---- DATA LISTING

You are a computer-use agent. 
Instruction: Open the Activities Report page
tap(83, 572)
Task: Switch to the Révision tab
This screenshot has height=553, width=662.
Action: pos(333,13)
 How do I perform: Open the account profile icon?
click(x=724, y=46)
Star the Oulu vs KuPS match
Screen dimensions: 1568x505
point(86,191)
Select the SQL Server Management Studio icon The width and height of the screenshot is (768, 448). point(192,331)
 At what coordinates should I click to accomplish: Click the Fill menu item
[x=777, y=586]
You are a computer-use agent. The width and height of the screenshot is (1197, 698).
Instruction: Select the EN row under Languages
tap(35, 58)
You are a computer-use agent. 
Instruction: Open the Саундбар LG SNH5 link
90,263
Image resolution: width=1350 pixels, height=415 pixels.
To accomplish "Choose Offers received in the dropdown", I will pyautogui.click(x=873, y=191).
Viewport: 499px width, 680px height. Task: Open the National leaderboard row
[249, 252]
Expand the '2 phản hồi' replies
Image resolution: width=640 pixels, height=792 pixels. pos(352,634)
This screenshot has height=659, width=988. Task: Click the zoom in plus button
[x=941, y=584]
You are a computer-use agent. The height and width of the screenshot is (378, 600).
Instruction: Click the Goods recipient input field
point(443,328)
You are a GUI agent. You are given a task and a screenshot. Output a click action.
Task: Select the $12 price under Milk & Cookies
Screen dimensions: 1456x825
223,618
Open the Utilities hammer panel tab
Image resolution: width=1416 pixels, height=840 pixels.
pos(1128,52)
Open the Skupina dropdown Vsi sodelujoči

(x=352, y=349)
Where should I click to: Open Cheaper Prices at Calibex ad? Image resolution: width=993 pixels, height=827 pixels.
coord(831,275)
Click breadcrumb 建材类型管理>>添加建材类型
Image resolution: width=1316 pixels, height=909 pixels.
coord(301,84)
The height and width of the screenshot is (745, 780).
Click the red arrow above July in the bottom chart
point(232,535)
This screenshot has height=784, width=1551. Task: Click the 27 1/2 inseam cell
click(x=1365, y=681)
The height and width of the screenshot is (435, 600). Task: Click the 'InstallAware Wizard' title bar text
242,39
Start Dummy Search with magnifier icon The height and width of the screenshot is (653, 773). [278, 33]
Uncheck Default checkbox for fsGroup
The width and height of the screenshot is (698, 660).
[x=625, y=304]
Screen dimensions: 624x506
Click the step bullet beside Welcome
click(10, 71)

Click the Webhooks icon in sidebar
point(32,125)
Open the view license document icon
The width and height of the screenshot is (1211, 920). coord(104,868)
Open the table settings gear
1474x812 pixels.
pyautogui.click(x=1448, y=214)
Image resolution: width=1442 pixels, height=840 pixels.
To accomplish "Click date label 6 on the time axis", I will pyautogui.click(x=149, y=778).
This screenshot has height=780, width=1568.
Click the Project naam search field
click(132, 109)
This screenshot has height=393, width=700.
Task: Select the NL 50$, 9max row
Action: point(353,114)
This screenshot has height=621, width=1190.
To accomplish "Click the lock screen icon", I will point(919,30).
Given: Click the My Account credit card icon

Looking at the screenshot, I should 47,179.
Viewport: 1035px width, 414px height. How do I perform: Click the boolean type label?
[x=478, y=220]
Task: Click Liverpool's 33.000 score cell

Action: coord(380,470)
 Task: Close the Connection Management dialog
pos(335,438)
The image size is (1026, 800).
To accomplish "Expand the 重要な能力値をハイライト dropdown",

--------

[EXERCISE REQUIREMENTS] In the entries above, find the line with "Click the Webhooks icon in sidebar" and the line with "Image resolution: width=1442", then set down exactly those two and every line between them, nothing else.

[ANSWER AREA]
Click the Webhooks icon in sidebar
point(32,125)
Open the view license document icon
The width and height of the screenshot is (1211, 920). coord(104,868)
Open the table settings gear
1474x812 pixels.
pyautogui.click(x=1448, y=214)
Image resolution: width=1442 pixels, height=840 pixels.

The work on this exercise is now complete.